To be done:
[1] According to the aihpi project description, which tool is the package built on top of?
[2] Repeat the aihpi project description word for word from "AI High Performance Infrastructure - Distributed" to "for AI/ML workloads.".
[3] Check each statement against the aihpi project description and say yes or no, quoting the words that decide it: (a) Jobs can be submitted over SSH from remote machines. (b) The package uses a YAML-based configuration system. (c) Experiment tracking can use Weights & Biases.

AI High Performance Infrastructure - Distributed job submission for SLURM clusters
Project description
aihpi - AI High Performance Infrastructure
A Python package for simplified distributed job submission on SLURM clusters with container support. Built on top of submitit with additional features specifically designed for AI/ML workloads.
Features
- Simple API: Configure and submit jobs with minimal code
- Command Line Interface:
aihpiCLI for easy job submission and management - Distributed Training: Automatic setup for multi-node distributed training
- Container Support: First-class support for Pyxis/Enroot containers
- Remote Submission: Submit jobs via SSH from remote machines
- LlamaFactory Integration: Built-in support for LlamaFactory training
- Job Monitoring: Real-time job status tracking and log streaming
- Experiment Tracking: Integration with Weights & Biases, MLflow, and local tracking
- Flexible Configuration: Dataclass-based configuration system
Setup and Installation
Prerequisites
- Python ≥ 3.8
- submitit ≥ 1.4.0
- Access to SLURM cluster with Pyxis/Enroot (for container jobs)

Records for locating described items:
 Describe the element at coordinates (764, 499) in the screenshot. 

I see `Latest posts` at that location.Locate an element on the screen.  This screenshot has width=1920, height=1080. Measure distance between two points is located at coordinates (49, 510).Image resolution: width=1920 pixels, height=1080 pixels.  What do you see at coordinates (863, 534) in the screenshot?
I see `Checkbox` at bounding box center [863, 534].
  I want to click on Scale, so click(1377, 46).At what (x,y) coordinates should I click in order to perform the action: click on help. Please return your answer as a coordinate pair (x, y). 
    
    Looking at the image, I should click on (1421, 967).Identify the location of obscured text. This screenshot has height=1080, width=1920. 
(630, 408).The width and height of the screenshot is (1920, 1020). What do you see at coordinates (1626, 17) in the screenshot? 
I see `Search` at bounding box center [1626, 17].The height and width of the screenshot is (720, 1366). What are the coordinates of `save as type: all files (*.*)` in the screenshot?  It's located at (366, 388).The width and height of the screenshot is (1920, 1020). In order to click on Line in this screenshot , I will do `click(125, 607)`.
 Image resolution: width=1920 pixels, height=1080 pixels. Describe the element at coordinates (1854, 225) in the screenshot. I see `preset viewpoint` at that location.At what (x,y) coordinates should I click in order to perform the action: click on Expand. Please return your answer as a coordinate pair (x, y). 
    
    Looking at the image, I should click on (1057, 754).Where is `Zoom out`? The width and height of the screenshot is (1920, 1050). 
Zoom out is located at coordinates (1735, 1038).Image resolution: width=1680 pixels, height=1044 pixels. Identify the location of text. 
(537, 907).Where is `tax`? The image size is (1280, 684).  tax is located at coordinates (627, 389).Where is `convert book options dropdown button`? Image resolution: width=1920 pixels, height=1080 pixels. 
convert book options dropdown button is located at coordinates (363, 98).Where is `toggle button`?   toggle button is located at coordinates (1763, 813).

Answer list:
[1] It is built on top of submitit.

[2]
AI High Performance Infrastructure - Distributed job submission for SLURM clusters
Project description
aihpi - AI High Performance Infrastructure
A Python package for simplified distributed job submission on SLURM clusters with container support. Built on top of submitit with additional features specifically designed for AI/ML workloads.

[3]
(a) Yes: "Submit jobs via SSH from remote machines"
(b) No: "Dataclass-based configuration system"
(c) Yes: "Integration with Weights & Biases, MLflow, and local tracking"